The digital twin object coding may be understood as a uniform coding determined for the initial digital twin object.
The object obtaining end may be a user terminal corresponding to the user, and based on this, the object obtaining request may be understood as a request sent by the user to obtain the specific target digital twin object. Or, the object obtaining end may be another server end, and based on this, the object obtaining request may be understood as a request for the other server end to invoke the specific target digital twin object.
Further, the determining a corresponding digital twin object code for the initial digital twin object based on a preset coding rule includes:
determining the space parameters of the initial digital twin object, and coding the space parameters to obtain the space coding of the initial digital twin object;
determining a time parameter of the initial digital twin object, and coding the time parameter to obtain a time code of the initial digital twin object;
determining an object type parameter of the initial digital twin object, and coding the object type parameter to obtain an object management code of the initial digital twin object;
determining the spatial encoding, temporal encoding, and/or object management encoding as a digital twin object encoding of the initial digital twin object.
The spatial parameter may be understood as spatial information of the target physical object corresponding to the initial digital twin object, for example, the above-mentioned spatial semantic model; the time parameter may be understood as a creation time of a target physical object corresponding to the initial digital twin object, and the like.

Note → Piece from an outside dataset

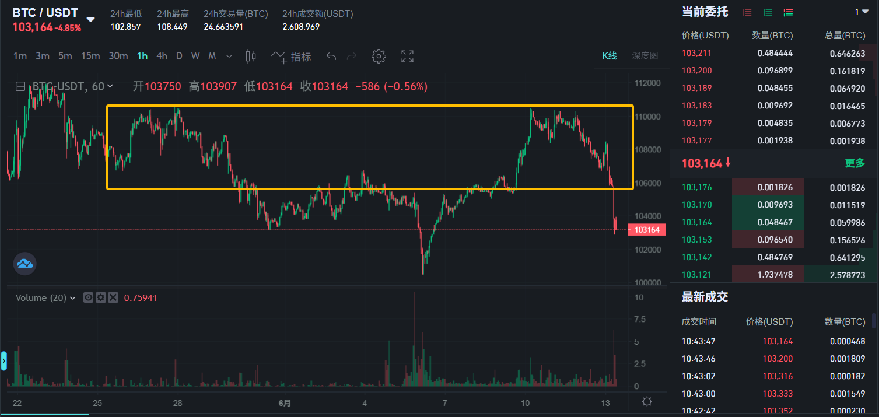The width and height of the screenshot is (879, 417).
Task: Open the 指标 indicators menu
Action: coord(292,57)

The object type parameter may be understood as a parameter characterizing the type of the target physical object to which the initial digital twin object corresponds.

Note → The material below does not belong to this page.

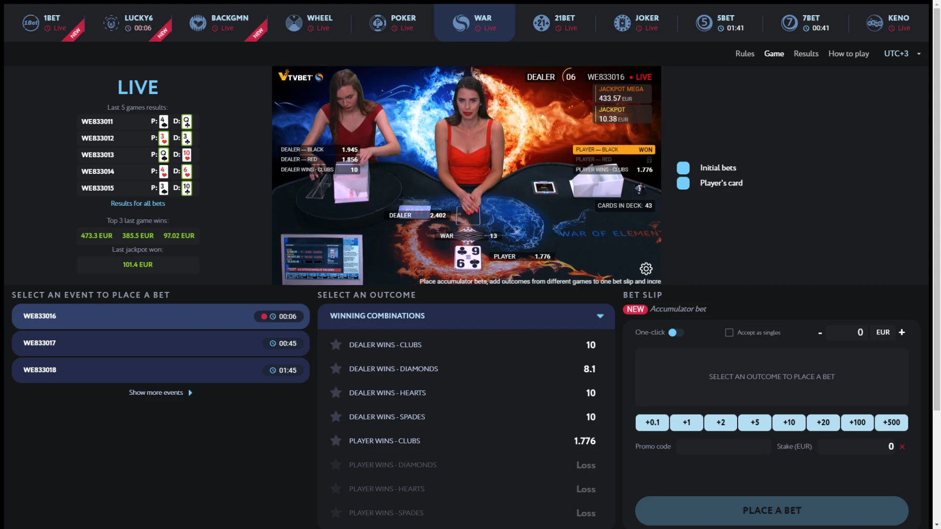
Task: Open the Rules tab
Action: click(x=744, y=54)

Specifically, the digital twin object processing method provided by the present specification obtains a spatial code of an initial digital twin object by determining a spatial parameter of the initial digital twin object and performing a coding process on the spatial parameter; determining a time parameter of the initial digital twin object, and coding the time parameter to obtain a time code of the initial digital twin object; determining an object type parameter of the initial digital twin object, and coding the object type parameter to obtain an object management code of the initial digital twin object; and then, determining the space code, the time code and/or the object management code as the digital twin object code of the initial digital twin object, and uniformly storing the digital twin object, so that the target digital twin object can be conveniently inquired based on the digital twin object code.
Step 206: and determining a target digital twin object corresponding to the target physical object based on the current state data of the target physical object and the initial digital twin object.
Specifically, after the initial digital twin object is determined, the server can determine current state data of the target physical object, and generate a target digital twin object corresponding to the target physical object based on the current state data and the initial digital twin object.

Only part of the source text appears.